EXERCISE DIRECTIONS: Copy the listing from the line that has "The width and height of the screenshot is (1568, 729)." through the line that has "pos(842,203)", changing "database link" to "database button" and keeping everything else the same. Leave the pictures out.

DATA ENTRIES:
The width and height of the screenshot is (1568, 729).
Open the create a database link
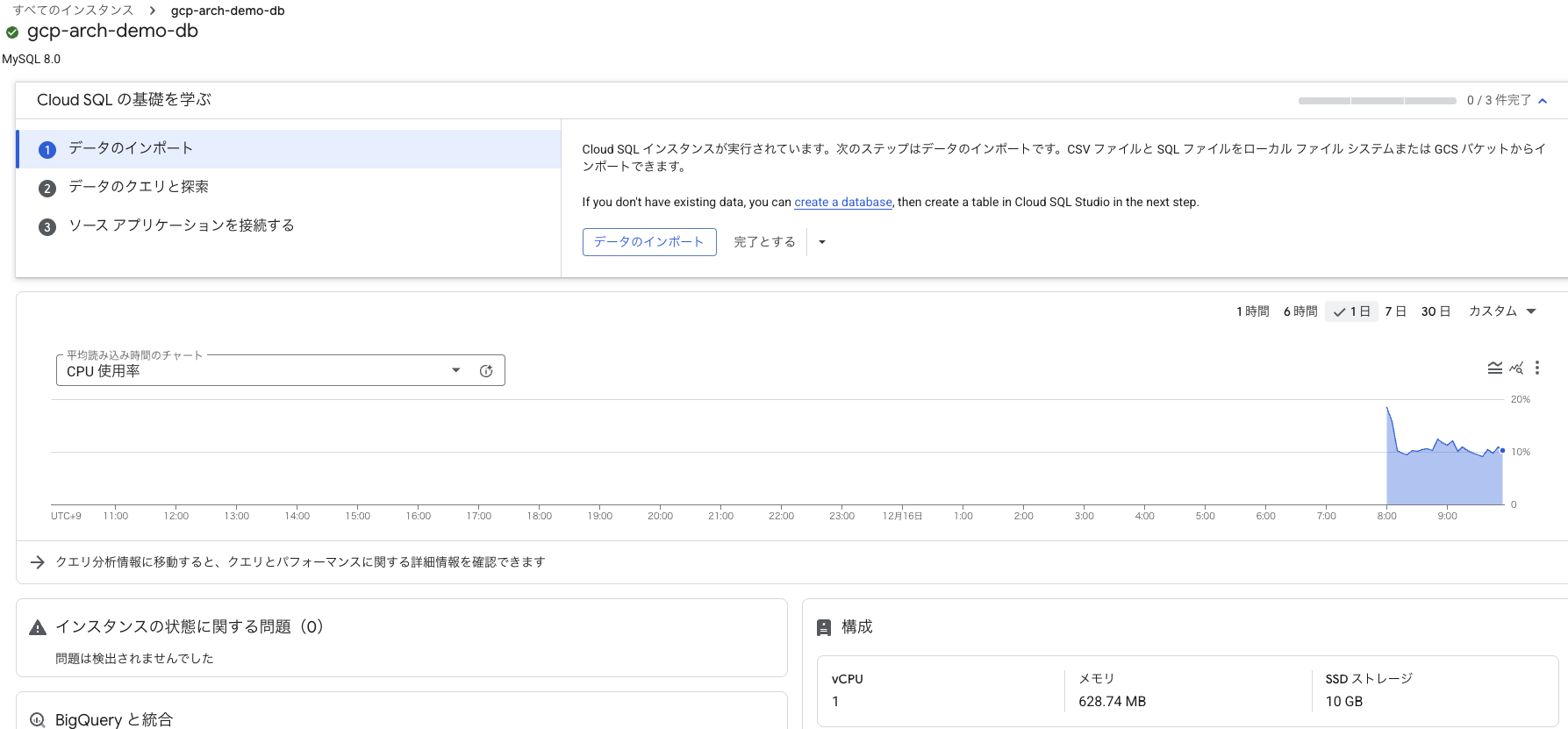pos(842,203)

--

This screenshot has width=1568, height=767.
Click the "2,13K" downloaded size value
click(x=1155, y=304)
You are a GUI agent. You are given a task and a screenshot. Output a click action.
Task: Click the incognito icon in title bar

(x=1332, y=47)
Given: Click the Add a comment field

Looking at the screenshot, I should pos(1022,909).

* * *

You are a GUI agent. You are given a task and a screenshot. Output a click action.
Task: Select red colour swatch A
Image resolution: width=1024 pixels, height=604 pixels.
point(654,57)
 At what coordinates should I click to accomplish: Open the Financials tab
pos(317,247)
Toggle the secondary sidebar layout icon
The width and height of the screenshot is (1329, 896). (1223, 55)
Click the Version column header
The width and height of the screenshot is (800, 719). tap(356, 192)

WRITTEN RESPONSE:
The width and height of the screenshot is (1568, 729).
Open the create a database button
pos(842,203)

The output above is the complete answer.